A US House of Representatives committee asked the White House yesterday for information about a media report that senior officials used private email accounts for government business.
The request by the Republican and Democratic leaders of the House Oversight Committee comes after a Politico report on Sunday that President Donald Trump's son-in-law and close adviser, Jared Kushner, as also other current and former White House officials used private emails for their government duties.
In a letter to the White House counsel, the committee's chairman, Republican Trey Gowdy, and top Democrat Elijah Cummings said they would study whether senior Trump administration officials were "deliberately trying to circumvent (federal) laws by using personal, private, or alias email addresses to conduct official government business."
According to Politico, the Kushner emails included correspondence about media coverage, event planning and other subjects, but Kushner's lawyer, Abbe Lowell, claimed his client had forwarded all the emails to his official account to comply with government record-keeping rules.
During his election campaign, in 2016, Trump had attacked Democratic rival Hillary Clinton over her use of a private email server for official correspondence when she was secretary of state under president Barack Obama.
A number of Clinton emails were later found to contain classified information.
Meanwhile, according to current and former officials, yesterday, at least six of president Trump's closest advisers occasionally used private email addresses to discuss White House matters, The New York Times reported.
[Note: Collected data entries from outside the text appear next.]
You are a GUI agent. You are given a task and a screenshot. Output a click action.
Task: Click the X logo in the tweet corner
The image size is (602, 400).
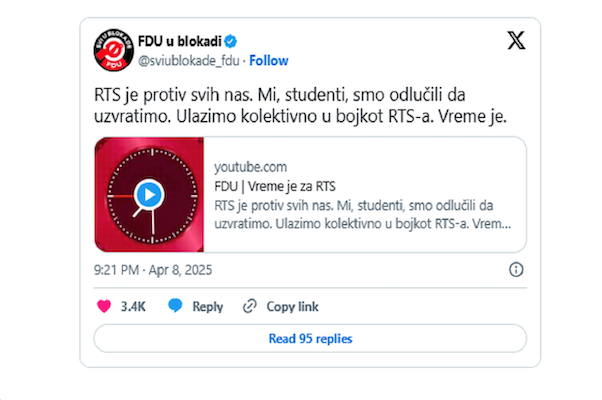tap(514, 42)
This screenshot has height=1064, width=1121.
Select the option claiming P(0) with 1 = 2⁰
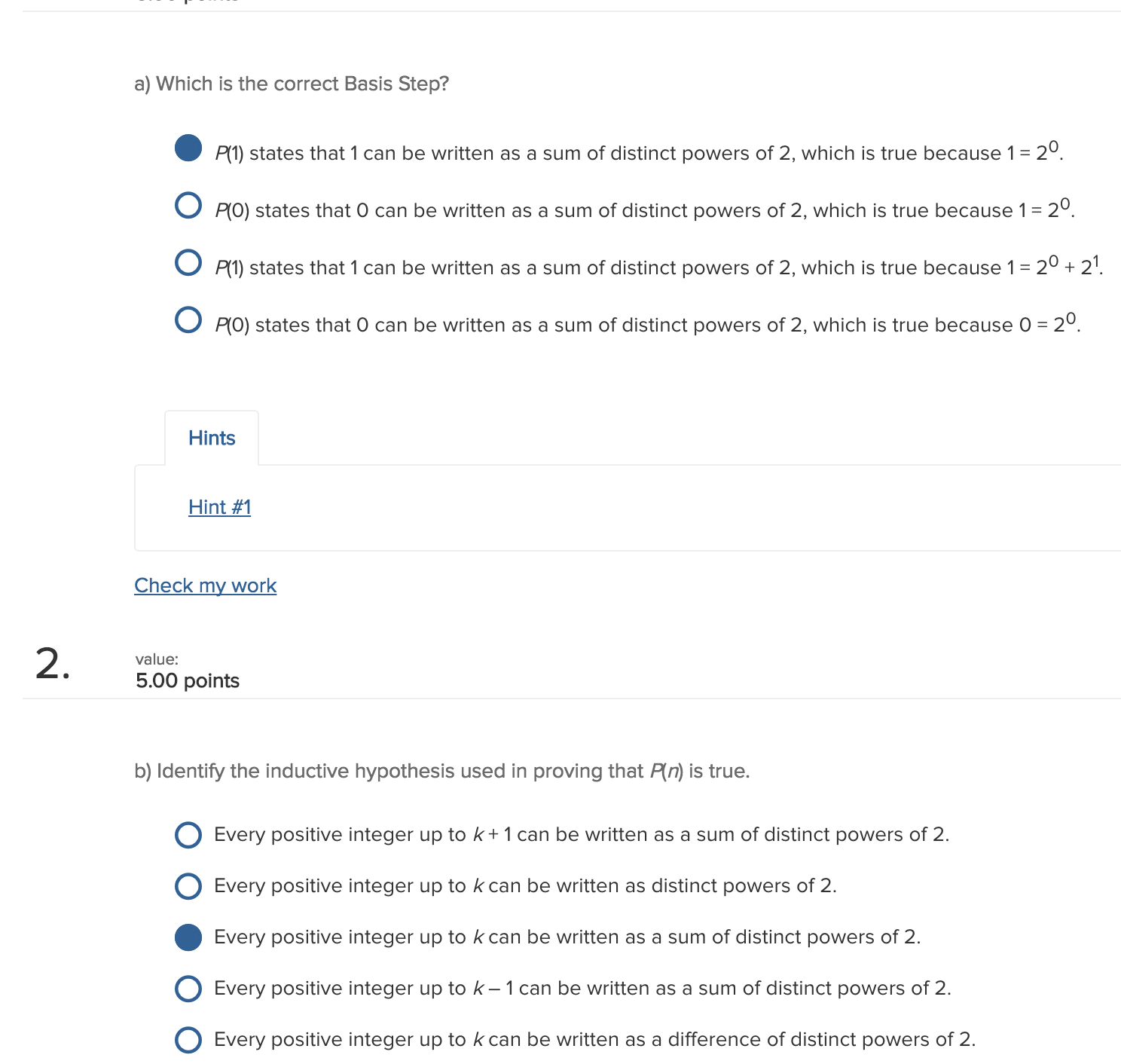(188, 204)
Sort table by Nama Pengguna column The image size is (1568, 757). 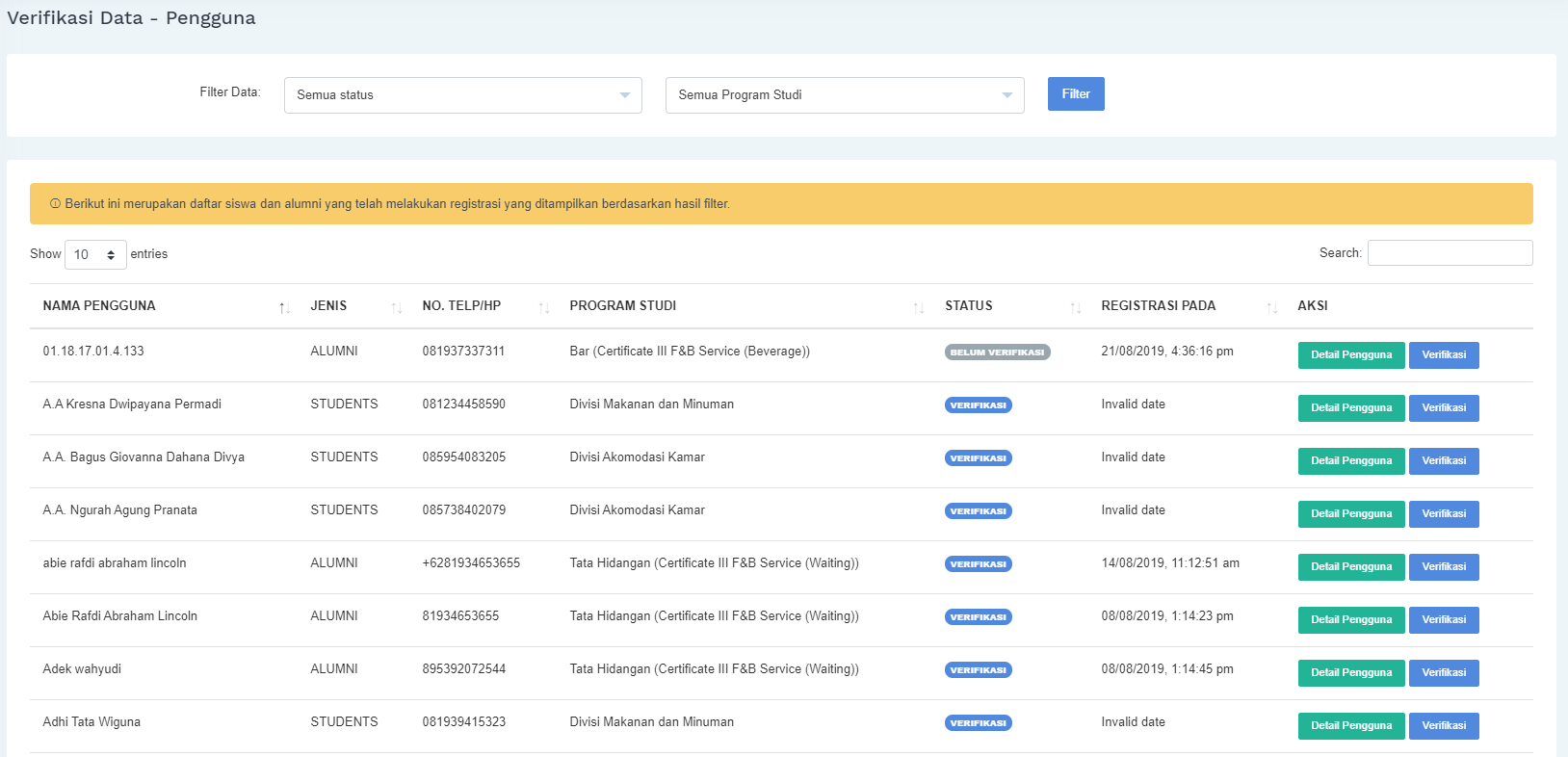[x=99, y=306]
The disclosures come a day following news that Jared Kushner, the president's son-in-law and adviser, used a private email account to send or receive about 100 work-related emails during the first seven months of the administration. Kushner was not alone though and Stephen K Bannon, the former chief White House strategist, and Reince Priebus, the former chief of staff, also occasionally used private email addresses. Other advisers who had sent or received at least a few emails on personal accounts included Gary D Cohn and Stephen Miller.